From Ngouboua, Peter, along with around 4,404 refugees, was taken to the Dar es Salaam camp near Baga Sola.

“Many of the children who arrive here show symptoms of trauma because of the violence they have witnessed. They don’t eat or sleep, and some can’t talk about it all,” says Dr. Claude Ngabu, Chief of the UNICEF Baga Sola Field Office.

Through the child friendly space, community workers start to counsel the children and provide them with a safe space to talk about their experiences. They play boardgames and sports like football and volleyball. The community workers help reunite children with their families.

Through this programme, Peter’s family was traced to Maiduguri, in north-east Nigeria. “I called them. They are very happy that I am here in Dar es Salaam – that they [Boko Haram] didn’t kill me.”

Peter speaks regularly to his family now, and the hope is that soon he will be reunified with them. “I miss them, and right now I’m not happy,” he says. “By the grace of God, I will go back and see them.” But ongoing violence and insecurity in the Lake region means that this reunion will have to wait.

In the meantime, Peter is attending the newly opened temporary learning space at the camp.

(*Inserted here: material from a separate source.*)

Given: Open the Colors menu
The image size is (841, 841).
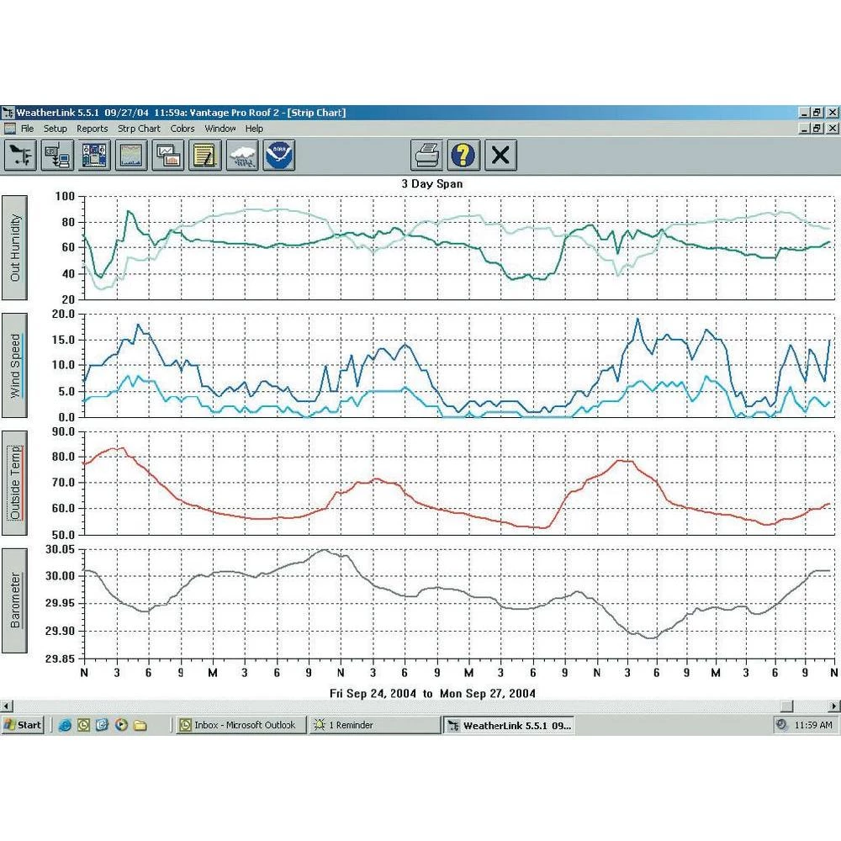Looking at the screenshot, I should point(182,129).
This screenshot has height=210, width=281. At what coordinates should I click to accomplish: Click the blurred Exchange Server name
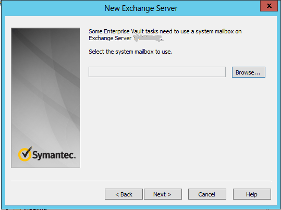coord(148,38)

He is one of the few students who has had some sort of a formal education, albeit a sporadic five years of schooling. Most of the learners have either only been to Koranic school or have never entered a school classroom. Schools and health clinics in the Lake Chad region are few and far between, and roads are almost non-existent. Even at the age of 15, Peter is very candid about his life options and explains to me that, while he wants to go and see his family, he also wants to finish school here – at home it will not be easy because of the violence and poverty.

As the sun begins to set, Peter and Mohammed start preparing their evening meal. “I know how to cook,” he says proudly, while showing each of the ingredients that he will mix together in a pot over a small fire outside: rice, flour, a few slivers of a red onion, some oil and one Maggie stock cube make up the meal. “After we eat, we go to sleep, then we wake up and go to school, ” says Peter. “That is it.”

For this aspiring football star who has defied the odds and made it to safety through a most violent experience, a boy whose childhood is forever gone, but who still wakes up and goes to school ferociously absorbing every bit of information he can – it is hard to believe that “that is it” and that his remarkable journey will end here. So I choose not to believe it.

Suzanne Beukes is a Communication Officer with UNICEF.